* _THE EXERCISE_
Change "To accomplish" to "To carry out" in the lines running from the start through the line containing "pos(35,151)", with both ends included. Write out those lines with nothing else altered.

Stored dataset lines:

=-=-=

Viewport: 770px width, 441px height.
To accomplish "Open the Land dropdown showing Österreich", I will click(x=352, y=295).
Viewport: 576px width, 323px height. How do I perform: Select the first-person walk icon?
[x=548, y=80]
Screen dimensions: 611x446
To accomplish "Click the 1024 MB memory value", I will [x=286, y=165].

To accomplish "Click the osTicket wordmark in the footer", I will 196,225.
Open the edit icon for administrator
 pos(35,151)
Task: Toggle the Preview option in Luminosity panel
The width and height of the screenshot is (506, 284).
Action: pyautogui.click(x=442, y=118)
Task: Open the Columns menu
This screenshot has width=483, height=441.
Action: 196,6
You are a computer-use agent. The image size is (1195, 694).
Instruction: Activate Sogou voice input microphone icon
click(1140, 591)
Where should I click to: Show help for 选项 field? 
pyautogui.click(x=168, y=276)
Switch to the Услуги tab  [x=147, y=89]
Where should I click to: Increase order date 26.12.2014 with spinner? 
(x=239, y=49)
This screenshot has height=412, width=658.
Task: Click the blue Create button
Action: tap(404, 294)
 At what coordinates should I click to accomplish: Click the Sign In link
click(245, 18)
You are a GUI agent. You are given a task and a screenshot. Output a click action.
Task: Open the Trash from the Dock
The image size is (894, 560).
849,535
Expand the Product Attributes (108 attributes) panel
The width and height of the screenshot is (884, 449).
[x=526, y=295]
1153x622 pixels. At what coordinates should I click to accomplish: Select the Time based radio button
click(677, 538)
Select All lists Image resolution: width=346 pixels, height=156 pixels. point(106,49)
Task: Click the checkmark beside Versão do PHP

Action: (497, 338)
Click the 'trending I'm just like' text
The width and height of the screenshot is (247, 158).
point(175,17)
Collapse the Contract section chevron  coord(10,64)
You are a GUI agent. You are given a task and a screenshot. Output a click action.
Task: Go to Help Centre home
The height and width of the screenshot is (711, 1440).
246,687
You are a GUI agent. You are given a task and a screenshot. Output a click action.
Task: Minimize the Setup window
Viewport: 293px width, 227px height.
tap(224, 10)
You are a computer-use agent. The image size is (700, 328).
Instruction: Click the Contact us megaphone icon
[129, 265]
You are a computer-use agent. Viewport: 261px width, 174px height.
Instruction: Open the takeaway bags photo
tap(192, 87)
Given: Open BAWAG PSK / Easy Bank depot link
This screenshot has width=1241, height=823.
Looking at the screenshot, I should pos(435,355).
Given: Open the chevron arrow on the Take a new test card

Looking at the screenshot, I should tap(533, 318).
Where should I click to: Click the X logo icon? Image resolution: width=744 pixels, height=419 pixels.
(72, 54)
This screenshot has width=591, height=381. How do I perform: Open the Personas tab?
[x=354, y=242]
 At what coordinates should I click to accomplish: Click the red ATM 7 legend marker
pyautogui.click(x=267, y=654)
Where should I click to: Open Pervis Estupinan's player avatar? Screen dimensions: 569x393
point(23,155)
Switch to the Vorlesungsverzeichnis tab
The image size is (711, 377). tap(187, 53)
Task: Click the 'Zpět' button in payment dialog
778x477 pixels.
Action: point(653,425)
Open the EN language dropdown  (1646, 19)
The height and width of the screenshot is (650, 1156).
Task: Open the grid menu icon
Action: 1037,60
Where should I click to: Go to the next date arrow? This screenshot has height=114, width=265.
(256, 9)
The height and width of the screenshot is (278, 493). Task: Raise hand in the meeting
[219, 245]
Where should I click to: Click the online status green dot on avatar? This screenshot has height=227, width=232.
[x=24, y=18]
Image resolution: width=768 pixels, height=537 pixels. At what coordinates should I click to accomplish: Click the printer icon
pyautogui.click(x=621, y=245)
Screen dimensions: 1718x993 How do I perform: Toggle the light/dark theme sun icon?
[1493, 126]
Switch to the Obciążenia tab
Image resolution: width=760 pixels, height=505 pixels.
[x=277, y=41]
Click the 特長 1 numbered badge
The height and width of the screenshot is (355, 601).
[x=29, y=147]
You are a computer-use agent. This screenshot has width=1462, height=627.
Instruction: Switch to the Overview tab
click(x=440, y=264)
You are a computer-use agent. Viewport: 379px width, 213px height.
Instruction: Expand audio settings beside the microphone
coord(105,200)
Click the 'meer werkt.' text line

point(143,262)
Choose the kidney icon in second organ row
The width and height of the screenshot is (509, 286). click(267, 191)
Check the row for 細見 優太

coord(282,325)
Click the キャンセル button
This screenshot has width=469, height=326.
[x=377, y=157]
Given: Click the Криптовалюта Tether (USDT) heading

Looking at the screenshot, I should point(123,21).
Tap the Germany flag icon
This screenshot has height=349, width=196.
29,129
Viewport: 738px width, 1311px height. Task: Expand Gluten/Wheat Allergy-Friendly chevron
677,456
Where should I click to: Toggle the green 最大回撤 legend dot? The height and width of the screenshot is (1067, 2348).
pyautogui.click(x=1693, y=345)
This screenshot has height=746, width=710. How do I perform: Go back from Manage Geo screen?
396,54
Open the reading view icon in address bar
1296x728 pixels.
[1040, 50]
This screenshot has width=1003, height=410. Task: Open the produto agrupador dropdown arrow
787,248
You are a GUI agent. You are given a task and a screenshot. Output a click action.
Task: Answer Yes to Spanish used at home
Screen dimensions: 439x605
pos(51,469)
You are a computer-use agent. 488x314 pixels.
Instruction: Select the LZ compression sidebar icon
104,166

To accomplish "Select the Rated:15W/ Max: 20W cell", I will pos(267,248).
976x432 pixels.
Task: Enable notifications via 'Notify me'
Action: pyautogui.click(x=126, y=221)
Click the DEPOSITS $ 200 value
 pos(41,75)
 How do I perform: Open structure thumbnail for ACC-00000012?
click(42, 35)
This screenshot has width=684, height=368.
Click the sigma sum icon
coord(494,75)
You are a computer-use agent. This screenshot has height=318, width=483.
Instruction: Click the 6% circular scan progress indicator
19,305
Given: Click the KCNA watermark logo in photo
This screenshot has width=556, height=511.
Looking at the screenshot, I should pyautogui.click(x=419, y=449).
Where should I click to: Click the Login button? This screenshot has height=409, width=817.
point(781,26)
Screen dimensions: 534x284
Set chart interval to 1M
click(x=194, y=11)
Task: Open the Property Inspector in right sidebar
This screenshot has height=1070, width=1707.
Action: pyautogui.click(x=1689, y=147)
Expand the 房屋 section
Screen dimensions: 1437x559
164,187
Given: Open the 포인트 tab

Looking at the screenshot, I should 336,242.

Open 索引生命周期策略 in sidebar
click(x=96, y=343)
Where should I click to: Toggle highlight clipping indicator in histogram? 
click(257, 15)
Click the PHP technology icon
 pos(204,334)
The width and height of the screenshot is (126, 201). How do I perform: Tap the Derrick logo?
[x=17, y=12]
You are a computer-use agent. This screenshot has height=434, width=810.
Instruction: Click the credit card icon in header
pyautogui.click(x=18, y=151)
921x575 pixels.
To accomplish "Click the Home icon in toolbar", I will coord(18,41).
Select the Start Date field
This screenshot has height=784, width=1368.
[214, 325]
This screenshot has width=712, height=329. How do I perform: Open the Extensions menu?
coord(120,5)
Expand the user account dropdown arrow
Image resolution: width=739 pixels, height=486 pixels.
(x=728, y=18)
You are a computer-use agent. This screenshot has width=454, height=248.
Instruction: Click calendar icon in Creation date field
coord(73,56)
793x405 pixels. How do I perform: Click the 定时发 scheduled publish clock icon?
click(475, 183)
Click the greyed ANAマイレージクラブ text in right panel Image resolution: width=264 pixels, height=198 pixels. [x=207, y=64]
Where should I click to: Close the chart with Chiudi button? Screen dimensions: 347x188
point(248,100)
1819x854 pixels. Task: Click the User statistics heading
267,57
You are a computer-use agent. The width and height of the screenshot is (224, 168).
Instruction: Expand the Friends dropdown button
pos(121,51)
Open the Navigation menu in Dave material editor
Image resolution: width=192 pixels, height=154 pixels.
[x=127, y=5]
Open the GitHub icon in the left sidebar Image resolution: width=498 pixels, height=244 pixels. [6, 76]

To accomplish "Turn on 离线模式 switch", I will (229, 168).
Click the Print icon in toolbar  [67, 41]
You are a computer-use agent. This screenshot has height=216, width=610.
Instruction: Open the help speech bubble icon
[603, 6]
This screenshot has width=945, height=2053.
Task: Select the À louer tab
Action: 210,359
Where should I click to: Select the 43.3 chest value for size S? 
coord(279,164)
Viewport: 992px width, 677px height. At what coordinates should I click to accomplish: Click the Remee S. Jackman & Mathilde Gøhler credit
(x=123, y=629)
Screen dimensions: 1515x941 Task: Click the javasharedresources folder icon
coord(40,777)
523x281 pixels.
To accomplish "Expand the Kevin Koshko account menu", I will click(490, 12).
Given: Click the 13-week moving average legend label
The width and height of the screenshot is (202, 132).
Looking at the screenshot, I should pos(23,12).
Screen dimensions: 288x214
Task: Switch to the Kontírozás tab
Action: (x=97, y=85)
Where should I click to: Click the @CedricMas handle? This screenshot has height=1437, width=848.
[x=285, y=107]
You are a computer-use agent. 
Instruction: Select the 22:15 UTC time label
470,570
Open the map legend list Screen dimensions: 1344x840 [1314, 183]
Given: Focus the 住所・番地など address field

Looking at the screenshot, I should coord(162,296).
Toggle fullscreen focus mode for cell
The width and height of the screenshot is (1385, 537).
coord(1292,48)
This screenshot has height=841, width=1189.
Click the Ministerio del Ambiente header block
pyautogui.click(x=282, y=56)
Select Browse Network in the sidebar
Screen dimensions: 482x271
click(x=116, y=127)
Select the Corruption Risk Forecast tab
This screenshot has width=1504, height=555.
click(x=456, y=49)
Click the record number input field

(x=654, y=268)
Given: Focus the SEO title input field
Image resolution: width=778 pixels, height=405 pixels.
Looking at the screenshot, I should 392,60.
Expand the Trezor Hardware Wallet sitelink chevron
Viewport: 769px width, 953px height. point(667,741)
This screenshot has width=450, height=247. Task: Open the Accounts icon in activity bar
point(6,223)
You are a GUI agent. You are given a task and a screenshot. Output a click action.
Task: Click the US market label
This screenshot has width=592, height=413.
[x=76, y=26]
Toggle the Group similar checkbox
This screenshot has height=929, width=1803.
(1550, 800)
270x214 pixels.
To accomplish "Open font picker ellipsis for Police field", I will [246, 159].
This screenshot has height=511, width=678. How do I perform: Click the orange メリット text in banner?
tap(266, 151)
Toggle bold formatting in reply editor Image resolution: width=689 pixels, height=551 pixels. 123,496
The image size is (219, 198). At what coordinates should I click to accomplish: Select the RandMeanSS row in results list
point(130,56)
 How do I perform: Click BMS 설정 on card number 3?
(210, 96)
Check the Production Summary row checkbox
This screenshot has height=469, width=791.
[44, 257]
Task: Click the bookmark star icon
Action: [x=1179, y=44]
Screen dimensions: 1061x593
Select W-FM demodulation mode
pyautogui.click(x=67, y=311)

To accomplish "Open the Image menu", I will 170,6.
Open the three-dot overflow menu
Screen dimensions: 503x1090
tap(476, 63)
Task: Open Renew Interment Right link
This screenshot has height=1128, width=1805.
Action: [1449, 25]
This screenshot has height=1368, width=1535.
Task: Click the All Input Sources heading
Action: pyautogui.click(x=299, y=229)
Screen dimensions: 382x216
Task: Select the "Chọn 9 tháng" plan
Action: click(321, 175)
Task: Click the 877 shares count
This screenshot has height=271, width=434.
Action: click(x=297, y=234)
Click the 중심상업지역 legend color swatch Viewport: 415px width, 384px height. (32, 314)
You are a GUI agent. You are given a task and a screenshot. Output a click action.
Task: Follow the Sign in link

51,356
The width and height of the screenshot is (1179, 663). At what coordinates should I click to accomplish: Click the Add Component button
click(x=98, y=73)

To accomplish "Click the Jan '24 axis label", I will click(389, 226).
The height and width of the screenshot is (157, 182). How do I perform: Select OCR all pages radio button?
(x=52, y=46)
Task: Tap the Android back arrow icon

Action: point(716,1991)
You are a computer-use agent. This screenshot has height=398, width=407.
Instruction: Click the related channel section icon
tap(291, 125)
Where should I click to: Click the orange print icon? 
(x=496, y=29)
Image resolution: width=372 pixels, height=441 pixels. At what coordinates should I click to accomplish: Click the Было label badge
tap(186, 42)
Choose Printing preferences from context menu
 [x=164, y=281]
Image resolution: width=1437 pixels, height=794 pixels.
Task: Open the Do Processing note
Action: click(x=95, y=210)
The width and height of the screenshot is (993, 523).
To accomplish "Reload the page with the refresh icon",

=-=-=

* _THE COMPLETED TASK_
Viewport: 770px width, 441px height.
To carry out "Open the Land dropdown showing Österreich", I will click(x=352, y=295).
Viewport: 576px width, 323px height. How do I perform: Select the first-person walk icon?
[x=548, y=80]
Screen dimensions: 611x446
To carry out "Click the 1024 MB memory value", I will [x=286, y=165].

To carry out "Click the osTicket wordmark in the footer", I will 196,225.
Open the edit icon for administrator
 pos(35,151)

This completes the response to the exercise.